Alors non, il avait tenu à conserver ses distances. On ne s'approche jamais d'un excrément puant.
Ainsi, le déchet lui reproche de ne pas être venu le voir lors de sa détention. Ainsi, Monsieur veut discuter.
- Mais nous en parlons, maintenant.
- Et je vous écoute. Je suis très ouvert à la critique aujourd'hui, bizarrement.

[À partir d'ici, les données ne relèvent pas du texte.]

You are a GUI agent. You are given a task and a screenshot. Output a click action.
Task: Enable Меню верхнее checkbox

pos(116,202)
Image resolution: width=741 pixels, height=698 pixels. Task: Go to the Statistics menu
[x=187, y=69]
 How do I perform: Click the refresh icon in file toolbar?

L'ironie dans la voix du vidéaste est palpable. Mais il lui laisse la possibilité d'exprimer tout son dégoût, une brèche dans laquelle son ancien tortionnaire s'y engouffre avec joie. Néanmoins, ce dernier tente de rester maître de ses émotions.

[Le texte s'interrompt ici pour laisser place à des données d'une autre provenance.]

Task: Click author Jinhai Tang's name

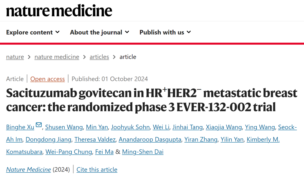Action: coord(188,127)
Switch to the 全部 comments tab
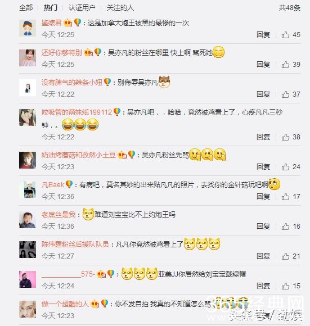The image size is (310, 326). [26, 8]
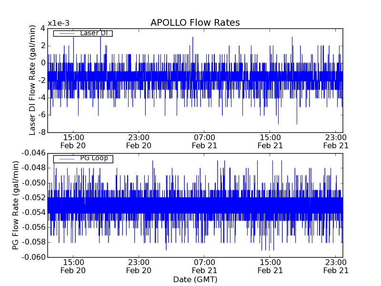Click the x1e-3 scale multiplier text
Viewport: 381px width, 286px height.
point(59,23)
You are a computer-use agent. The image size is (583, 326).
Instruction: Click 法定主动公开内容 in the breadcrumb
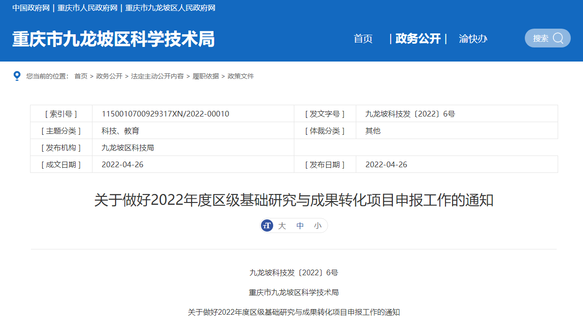pyautogui.click(x=157, y=76)
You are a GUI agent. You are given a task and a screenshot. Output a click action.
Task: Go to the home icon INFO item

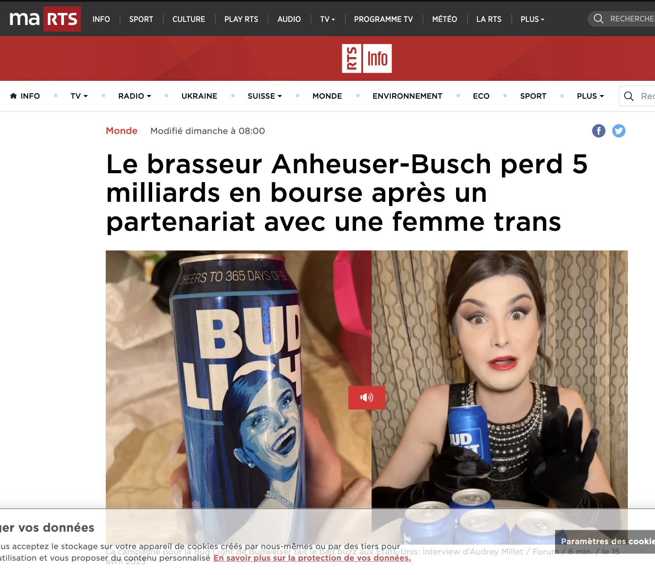[x=25, y=96]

- Très bien. Dans ce cas, par où commencer ? fait-il en se levant. Votre goût pour l'humiliation d'autrui, votre façon de vous enrichir en volant le contenu des autres...
Il laisse les mots prendre délicieusement forme dans sa bouche alors que son ombre domine le concerné de toute sa hauteur, goûtant cette saveur piquante et à la fois si douce du règlement de compte tant attendu.

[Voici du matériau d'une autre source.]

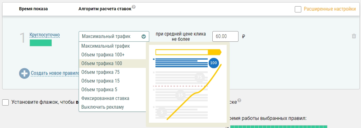The width and height of the screenshot is (361, 128).
Task: Enable the Расширенные настройки checkbox
Action: 298,9
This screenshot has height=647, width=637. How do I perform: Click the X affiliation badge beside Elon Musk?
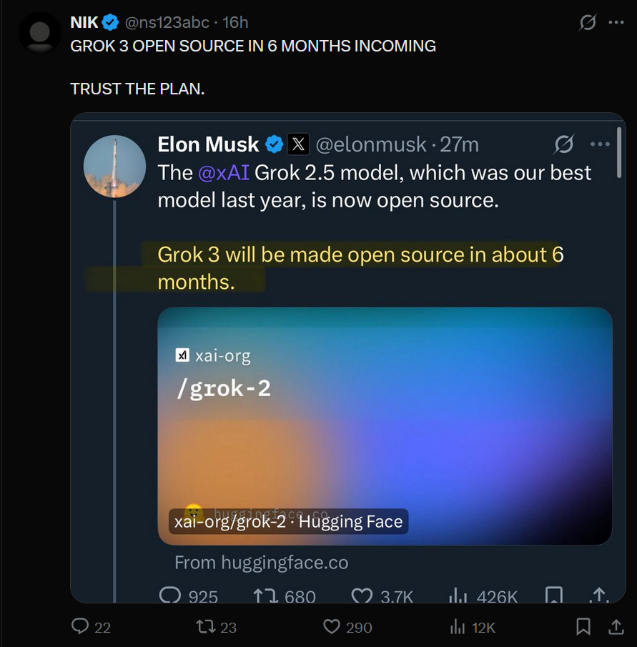298,144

Il se penche alors, abaisse son visage à quelques centimètres de celui de son détenu et plante un regard d'acier dans les siens.
- … Votre envahissante mégalomanie et vos incessantes leçons de morale.
Les mots claquent tel un fouet. C'est un plaisir de voir l'habituel orgueilleux baisser piteusement les yeux et se taire. C'est fini. Son air railleur s'est effacé comme une peinture s'effrite. L'éternel plaisantin de service ne blaguera plus jamais. Satisfait de son effet et désireux d'enfoncer le couteau davantage, il ajoute sombrement :
- Tiens donc. Vous n'avez plus rien à dire, vous qui vous épanchez à longueur d'émission d'habitude.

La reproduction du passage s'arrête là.